Updated at 3:35 p.m. July 2, 2015
Los Angeles Kings defenseman Slava Voynov pleaded no contest Thursday to a misdemeanor charge of corporal injury to a spouse stemming from an October fight with his wife that led to his suspension by the National Hockey League.
Superior Court Judge Eric C. Taylor sentenced Voynov to 90 days in jail, a yearlong domestic violence course, eight hours of community service and three years of probation.
In a statement, the Los Angeles Kings said, “We believe the legal system has effectively resolved this matter and the punishment is fair and just. Any act of domestic violence is unacceptable.
“As an organization, the prevention of domestic violence and the education of our players and employees is of paramount importance. We will continue to actively develop and implement a strategy to deliver this message. We remain steadfast in our support of the National Hockey League as they now begin their own investigative process. Until that is complete we will withhold further comment.”
Voynov was charged in November with a felony count of corporal injury to a spouse with an allegation of great bodily injury.
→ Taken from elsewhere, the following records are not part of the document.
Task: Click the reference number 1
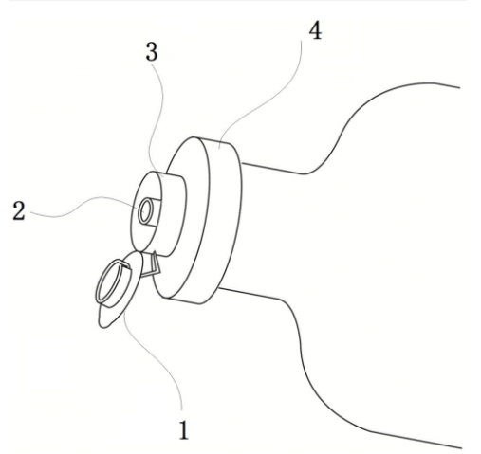point(184,430)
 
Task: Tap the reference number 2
point(19,210)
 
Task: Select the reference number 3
point(152,52)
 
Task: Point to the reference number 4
point(315,31)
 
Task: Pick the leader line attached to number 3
point(157,120)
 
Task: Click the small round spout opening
point(146,211)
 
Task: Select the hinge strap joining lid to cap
point(151,264)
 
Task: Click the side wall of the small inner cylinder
point(174,215)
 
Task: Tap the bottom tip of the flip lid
point(102,326)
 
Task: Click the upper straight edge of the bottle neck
point(273,169)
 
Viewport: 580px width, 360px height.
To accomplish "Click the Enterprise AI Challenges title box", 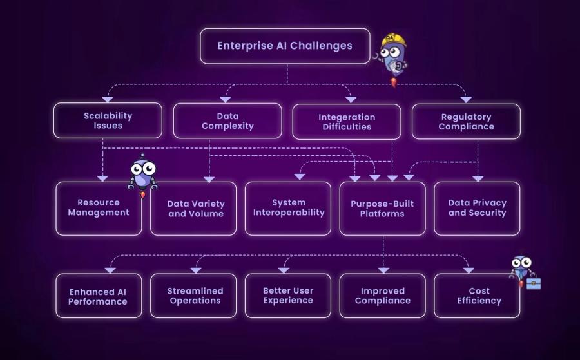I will (285, 46).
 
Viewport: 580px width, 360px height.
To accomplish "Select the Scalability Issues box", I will (108, 120).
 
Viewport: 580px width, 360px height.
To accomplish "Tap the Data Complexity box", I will (227, 120).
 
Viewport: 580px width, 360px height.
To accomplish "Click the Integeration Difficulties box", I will (347, 122).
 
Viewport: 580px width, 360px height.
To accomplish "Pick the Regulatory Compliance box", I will (466, 122).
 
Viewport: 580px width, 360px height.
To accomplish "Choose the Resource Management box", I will (99, 208).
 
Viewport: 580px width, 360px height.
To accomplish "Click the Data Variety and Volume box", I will (193, 208).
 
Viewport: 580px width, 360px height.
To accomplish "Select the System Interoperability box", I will (288, 208).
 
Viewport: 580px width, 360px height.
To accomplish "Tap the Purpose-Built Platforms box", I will (382, 208).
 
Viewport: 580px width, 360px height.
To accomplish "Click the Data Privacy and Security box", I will (477, 208).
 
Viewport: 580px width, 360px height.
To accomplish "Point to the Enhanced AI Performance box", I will (99, 296).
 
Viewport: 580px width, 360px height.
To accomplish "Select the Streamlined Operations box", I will (193, 296).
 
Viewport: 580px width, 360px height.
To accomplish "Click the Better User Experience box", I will (288, 296).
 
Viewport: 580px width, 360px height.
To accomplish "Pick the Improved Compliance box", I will (382, 296).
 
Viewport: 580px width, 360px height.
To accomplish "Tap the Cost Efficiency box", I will (477, 296).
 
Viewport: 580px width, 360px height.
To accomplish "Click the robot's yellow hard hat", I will (394, 41).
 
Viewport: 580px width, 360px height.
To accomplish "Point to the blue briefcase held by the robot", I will (533, 283).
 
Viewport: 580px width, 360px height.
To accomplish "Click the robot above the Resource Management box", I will (142, 174).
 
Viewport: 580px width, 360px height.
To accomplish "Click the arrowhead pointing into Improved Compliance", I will (383, 269).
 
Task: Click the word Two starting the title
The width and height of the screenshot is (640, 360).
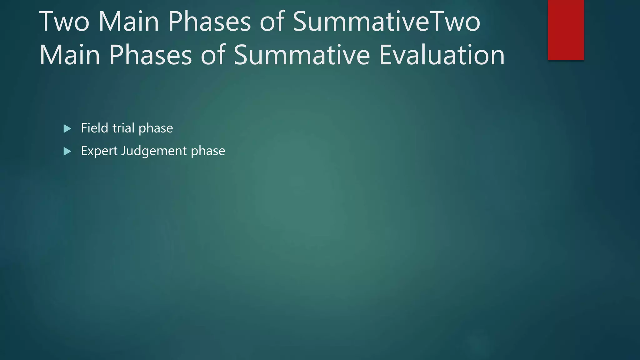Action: tap(64, 22)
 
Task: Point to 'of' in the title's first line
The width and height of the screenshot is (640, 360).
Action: tap(272, 22)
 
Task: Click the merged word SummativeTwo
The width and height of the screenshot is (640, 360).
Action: tap(386, 22)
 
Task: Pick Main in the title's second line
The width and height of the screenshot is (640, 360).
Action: tap(70, 55)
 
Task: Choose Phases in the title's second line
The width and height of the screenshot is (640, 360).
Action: tap(150, 55)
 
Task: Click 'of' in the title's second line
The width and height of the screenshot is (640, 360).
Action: tap(213, 55)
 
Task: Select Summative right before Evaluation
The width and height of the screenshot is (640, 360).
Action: tap(302, 55)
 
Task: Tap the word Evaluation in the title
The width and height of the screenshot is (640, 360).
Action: tap(442, 55)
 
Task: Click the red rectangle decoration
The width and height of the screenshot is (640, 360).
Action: tap(566, 30)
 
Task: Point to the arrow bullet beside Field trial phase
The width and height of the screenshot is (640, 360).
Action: tap(67, 128)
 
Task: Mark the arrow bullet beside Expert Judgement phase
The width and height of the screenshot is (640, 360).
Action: tap(67, 152)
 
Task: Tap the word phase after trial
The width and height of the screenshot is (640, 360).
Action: tap(156, 128)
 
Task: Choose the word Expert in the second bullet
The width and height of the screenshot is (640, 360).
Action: tap(99, 151)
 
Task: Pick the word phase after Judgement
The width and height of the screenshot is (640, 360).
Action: tap(208, 151)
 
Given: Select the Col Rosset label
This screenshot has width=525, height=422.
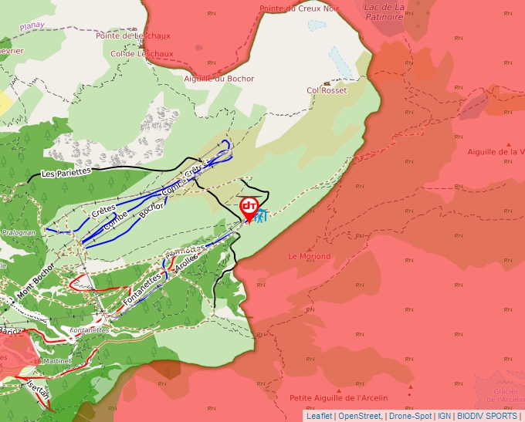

Prosecutors amended the criminal complaint to add the misdemeanor charge, and the felony count and great bodily injury allegation were dismissed as a result of his plea.
The 25-year-old hockey player, who is from Russia, was suspended indefinitely by the NHL after his Oct. 20 arrrest by Redondo Beach police.
Voynov and his wife listened through Russian interpreters during the hearing, with Voynov agreeing to give up his right to a jury trial.
He had been set to go to trial next week in a Torrance courtroom.
“I think this is a fair resolution for my client,” one of Voynov’s attorneys, Pamela Mackey, told the judge.
Outside court, Deputy District Attorney Frank Dunnick told reporters he also believed it was a “fair disposition.”
Voynov walked into the Torrance courtroom and out of the courthouse hand-in-hand with his wife, Marta Varlamova.
At a hearing last December in which Voynov was ordered to stand trial, Redondo Beach police Officer Gregory Wiist testified that Varlamova told him that she had been involved in an altercation with her husband.
Wiist — who said he spoke to Voynov’s wife at Providence Little Company of Mary Medical Center in Torrance where she was being treated for a laceration above her left eye — testified that the woman told him that she and her husband began arguing while attending a Halloween party the night of Oct. 19, and that Voynov punched her in the face when they went outside.
The officer testified that Varlamova said the argument continued when the couple got back to their Redondo Beach home, and that Voynov threw her to the ground multiple times, repeatedly kicked her and choked her three times.
She also said her husband pushed her into a flat-screen television on the wall, and her face struck the corner of it, Wiist testified.
The injury to Varlamova’s eye required eight stitches, Wiist testified.
The police officer acknowledged he did not seek his department’s help in trying to get a Russian interpreter for Varlamova, and testified that he was not aware of Varlamova’s subsequent account that what had happened was an accident.
Varlamova’s attorney, Michael J. Walsh, told the judge at a hearing in May that she did not want to testify in the case. But she agreed to undergo domestic violence counseling at the judge’s behest before making a final decision on testifying.
“I’d encourage her to continue counseling, but that is on her own,” the judge said after Voynov was sentenced.
The judge said Voynov has to surrender by July 14 to serve the jail term in a Los Angeles County jail facility or “any other local jail facility” in Southern California, and gave him credit for one day already spent behind bars.
If he violates the terms of his probation, he could be ordered to serve what is left of the maximum 364-day jail sentence, the prosecutor told Voynov during the hearing.
He set a progress report hearing Oct. 5, but Voynov is not expected to be required to appear in court then.